- Exercise prompt -
In the copy, keep every word of the data below and none of its pictures.

(Stored data)
───

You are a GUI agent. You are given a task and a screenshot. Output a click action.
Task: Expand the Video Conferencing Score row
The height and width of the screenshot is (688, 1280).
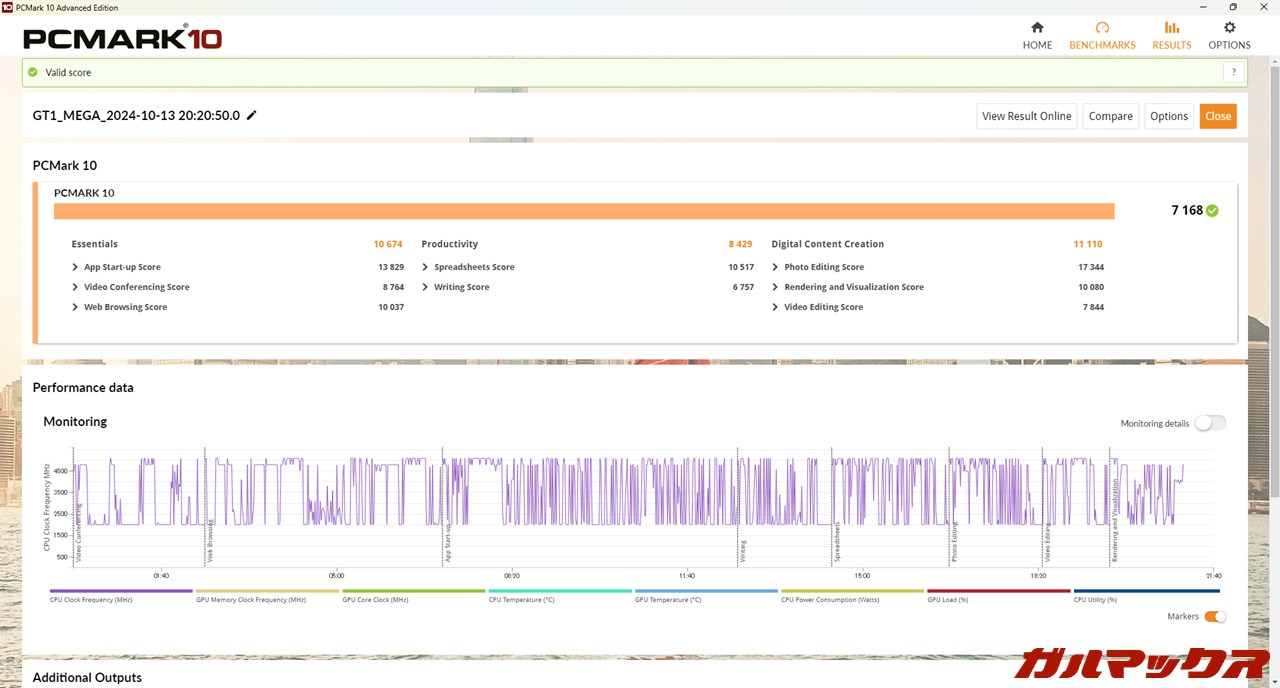pos(75,287)
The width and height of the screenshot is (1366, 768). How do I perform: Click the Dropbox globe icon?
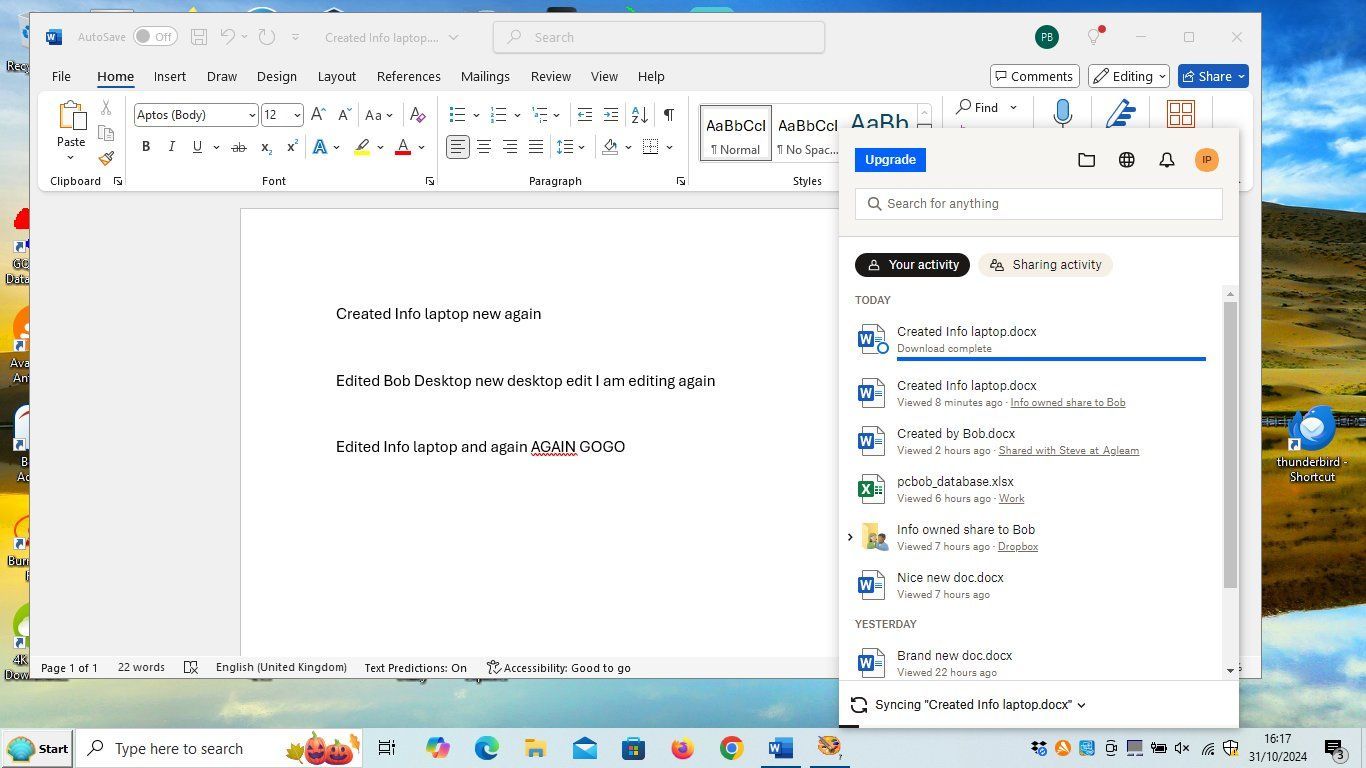(x=1126, y=160)
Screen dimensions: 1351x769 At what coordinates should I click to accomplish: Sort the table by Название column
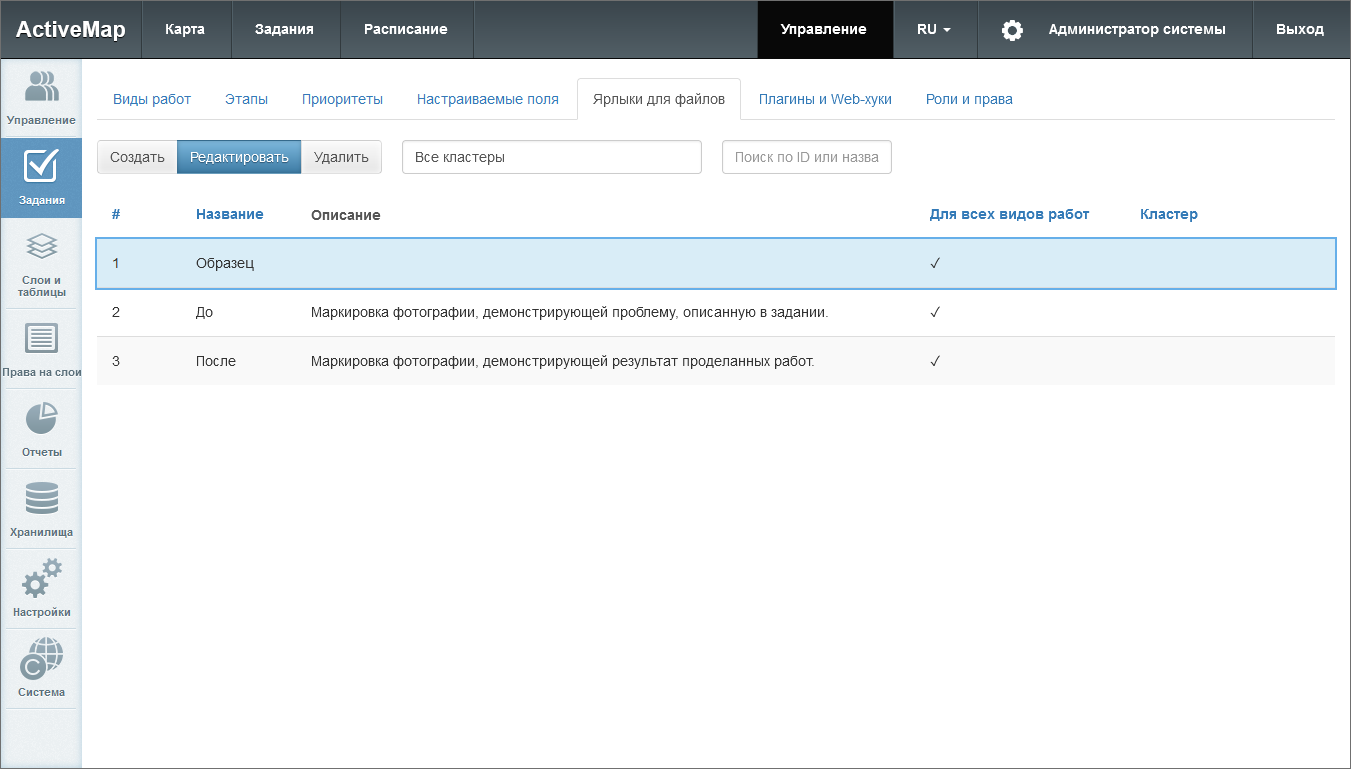coord(229,214)
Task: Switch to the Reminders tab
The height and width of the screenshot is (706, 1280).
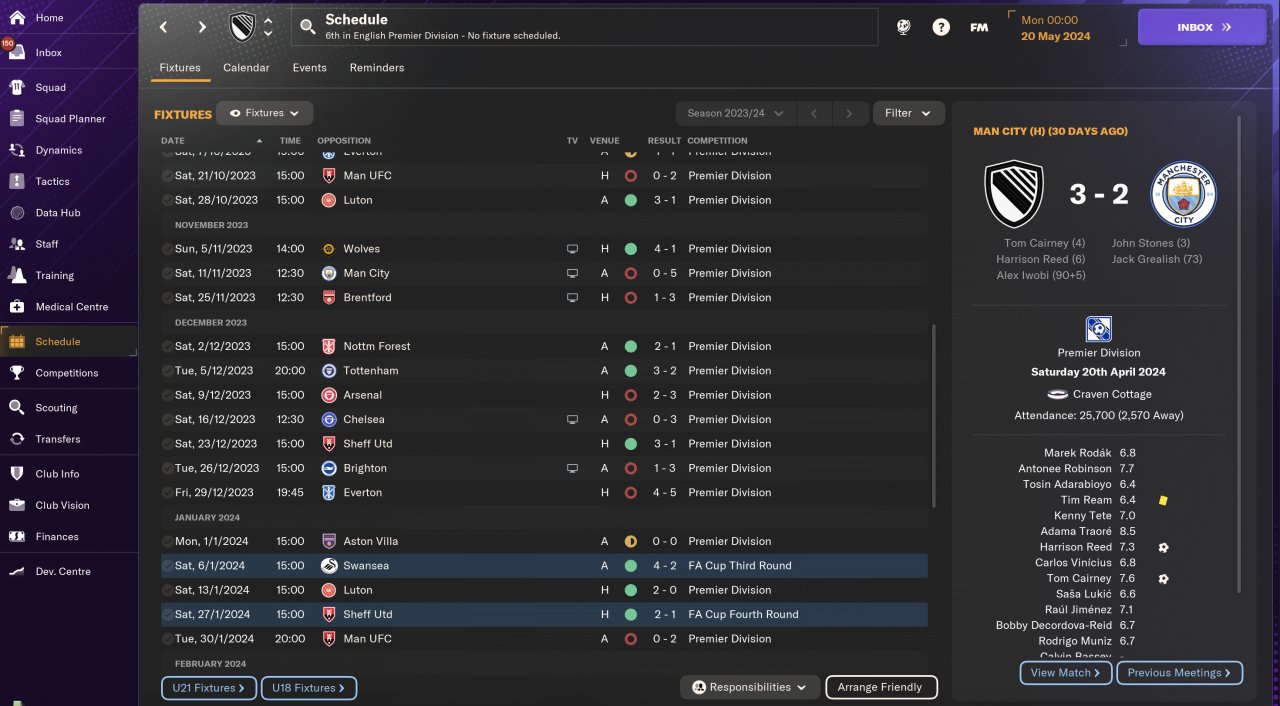Action: [x=377, y=68]
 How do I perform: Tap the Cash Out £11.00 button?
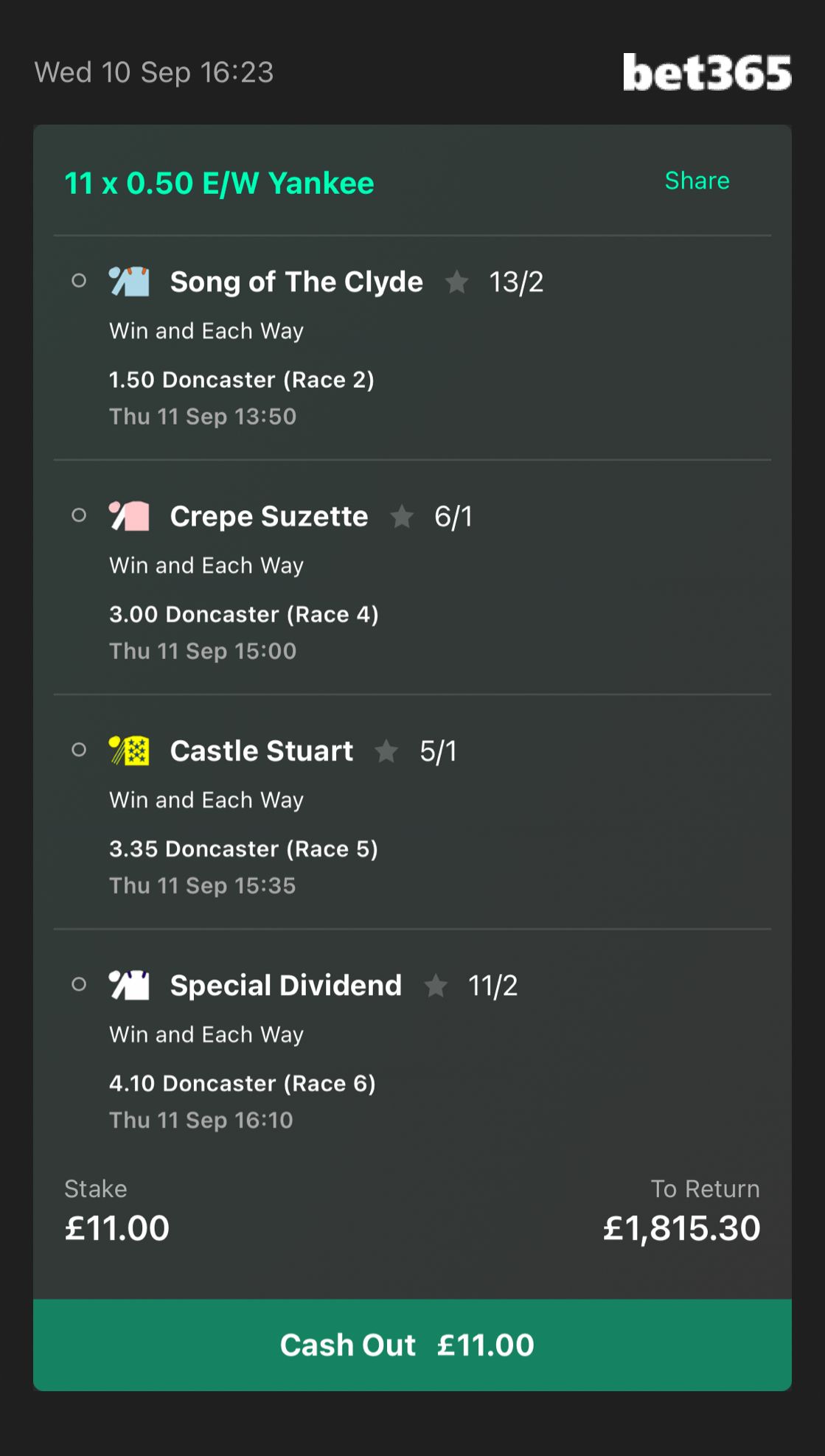point(412,1345)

───

- Response to the exercise -
You are a GUI agent. You are given a task and a screenshot. Output a click action.
Task: Expand the Video Conferencing Score row
The height and width of the screenshot is (688, 1280).
pos(75,287)
The width and height of the screenshot is (1366, 768). How do I perform: Click the Dropbox globe icon?
(x=1126, y=160)
Screen dimensions: 1351x769 At what coordinates should I click to accomplish: Sort the table by Название column
coord(229,214)
Task: Switch to the Reminders tab
The height and width of the screenshot is (706, 1280).
Action: [x=377, y=68]
 How do I perform: Tap the Cash Out £11.00 button?
point(412,1345)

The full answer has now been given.